Flow cytometric analysis results were reported as the percentage of live, necrotic or apoptotic cells (early or late apoptosis). Fig. 7A represents a summary of the flow cytometric analysis as a bar chart, exhibiting a decrease of live cells and an increased proportion of apoptotic cells after treatment with water-soluble propolis and bee pollen compared with in the untreated cells used as a control. Untreated MCF-7 cells represented a normal cell population, where most cells (88.0%) were live cells and small proportions of cells were in early apoptosis, late apoptosis or necrosis (0.2, 9.5 and 2.3%, respectively; Fig. 7B). MCF-7 cells treated with water-soluble propolis at the IC₅₀ concentration (10.8 mg/ml) for 24 h exhibited a significant decrease in live cells (P<0.001; Fig. 7A).
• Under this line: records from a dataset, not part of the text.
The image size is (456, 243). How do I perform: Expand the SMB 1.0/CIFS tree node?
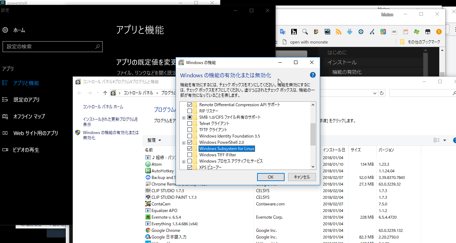pyautogui.click(x=184, y=118)
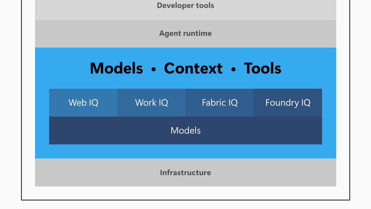Click the light blue area below navy Models bar
This screenshot has width=371, height=209.
(186, 152)
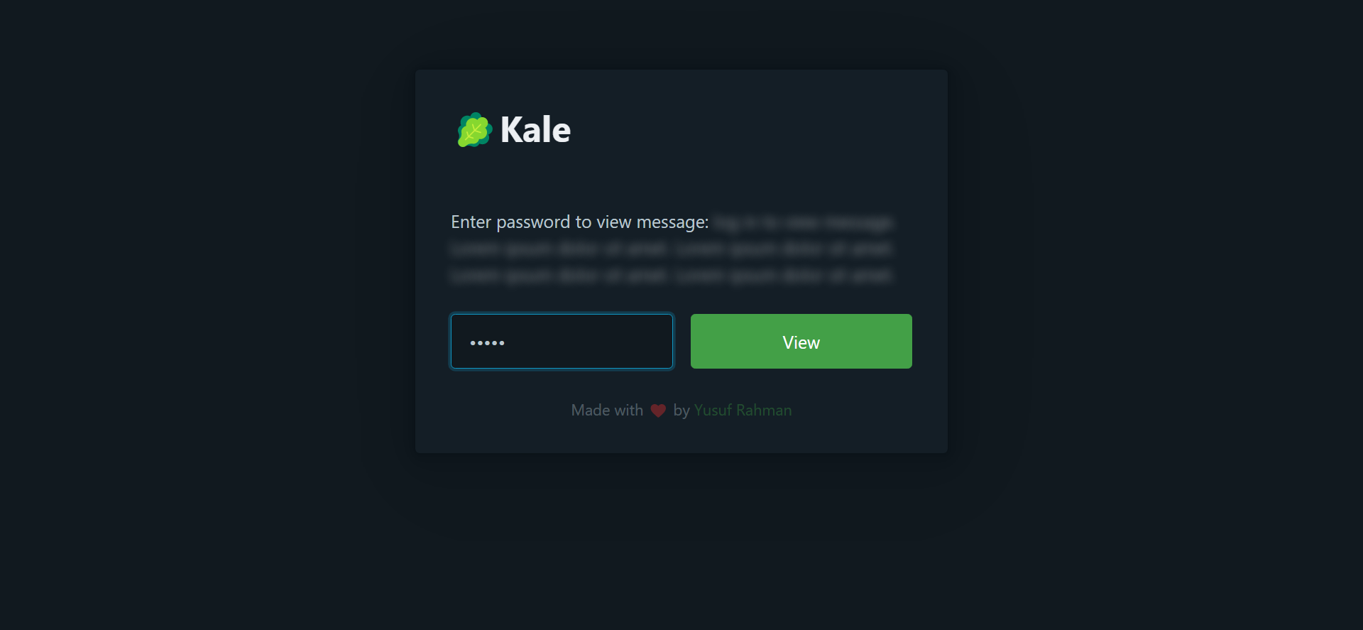Click the word "Enter" in the prompt

[471, 222]

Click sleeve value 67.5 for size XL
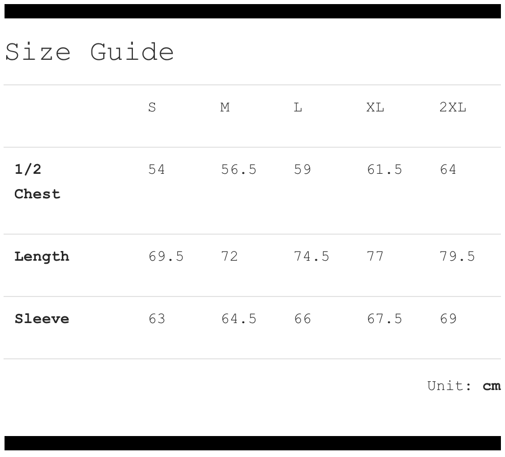(385, 319)
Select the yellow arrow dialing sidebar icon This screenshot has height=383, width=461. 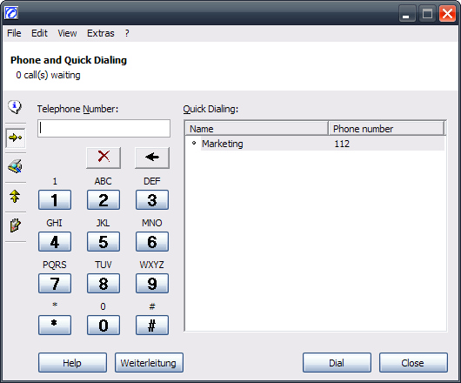16,138
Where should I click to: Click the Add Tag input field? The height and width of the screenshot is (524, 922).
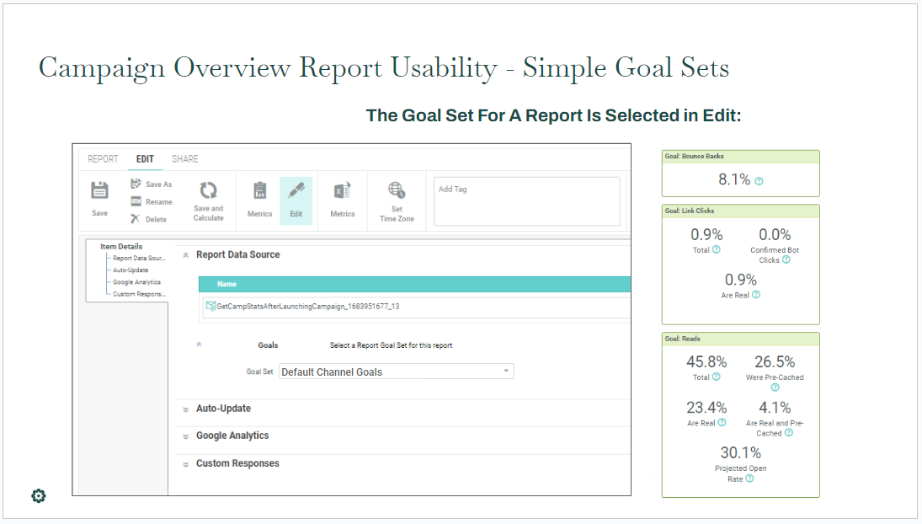tap(526, 201)
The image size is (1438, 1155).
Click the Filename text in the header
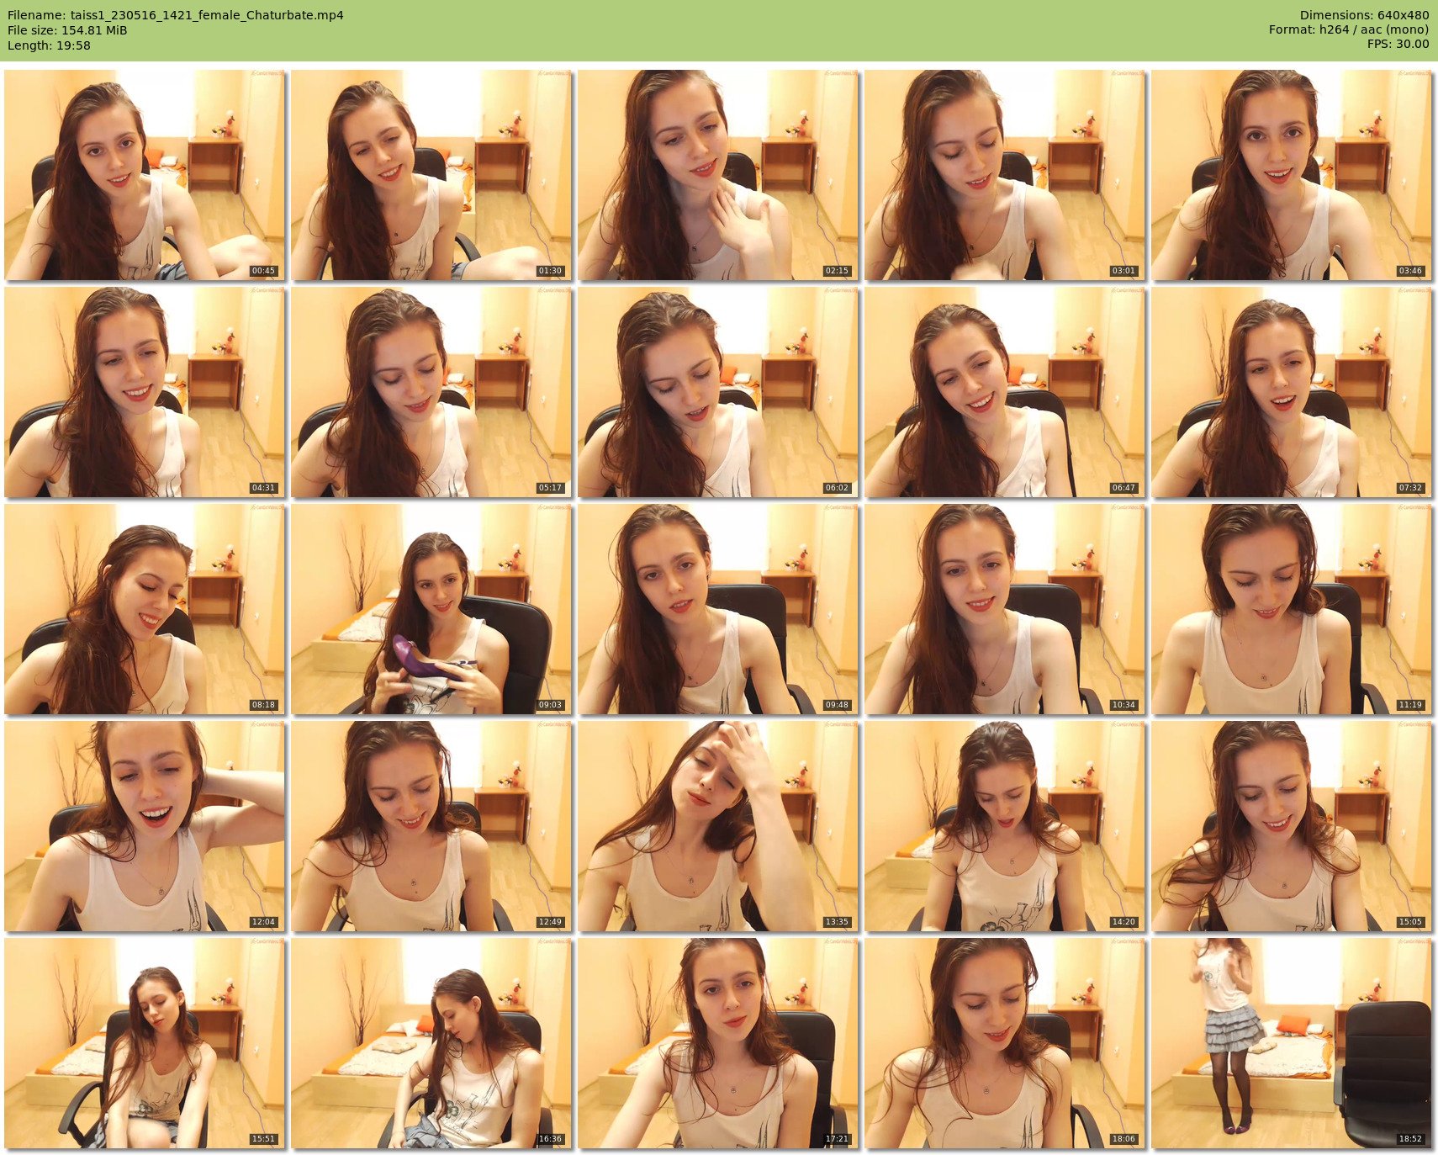[x=175, y=15]
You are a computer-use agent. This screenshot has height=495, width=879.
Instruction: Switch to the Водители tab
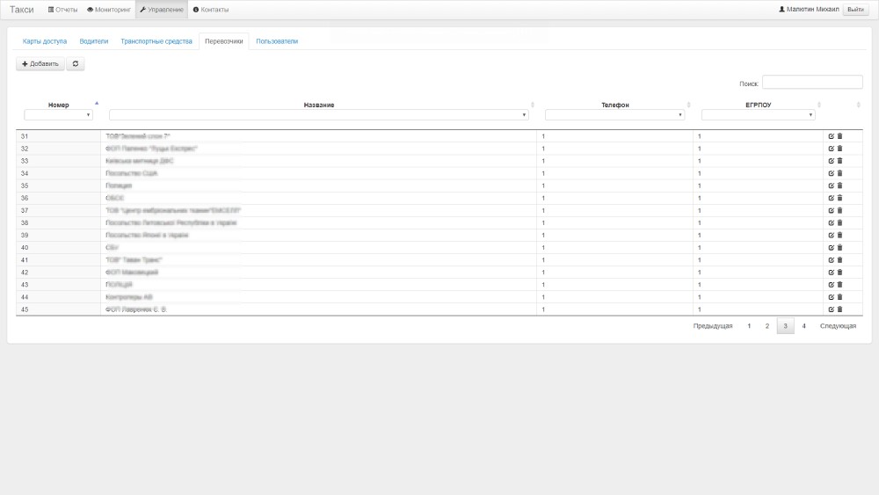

Flow cytometric analysis revealed that the percentages of live cells and late apoptotic cells were 8.2 and 89.8%, respectively, while cells in early apoptosis and necrosis were 0.8 and 1.2%, respectively (Fig. 7C). In the present study, MCF-7 cells treated with bee pollen at IC₅₀ concentration of 18.6 mg/ml, for 24 h exhibited a notable result where a progression of cells towards late apoptosis. Flow cytometric analysis of the sample treated with bee pollen revealed that the percentage of live cells was 78.8%, and necrotic cells represented 0.8% of the cell population. Compared with untreated cells, the percentages of early and late apoptotic cells increased to 3.5 and 16.9%, respectively. (Fig. 7D). Observation of the MCF-7 cell culture after 24 h of treatment by inverted phase contrast microscope at ×100 and ×200 magnification showed results similar to the flow cytometric analysis. The results from the present study demonstrated that MCF-7 cell treatment with water-soluble propolis and bee pollen lead to decreased cell density (Fig. 8C and D). Furthermore, untreated cells showed normal proliferation and reached confluency in 24 h (Fig. 8A). As presented in Fig. 8B, untreated MCF-7 cells, which grew as normal and healthy cells, had a cobblestone-like phenotype with 25–30 µm length. However, MCF-7 cells treated with bee pollen presented with early apoptosis according to cell shrinkage to rounded cells (Fig. 8D). Treatment of MCF-7 cells with water-soluble propolis resulted in cells in late apoptosis, where blebbing cells, formation of apoptopodia and apoptotic bodies were observed (Fig. 8C).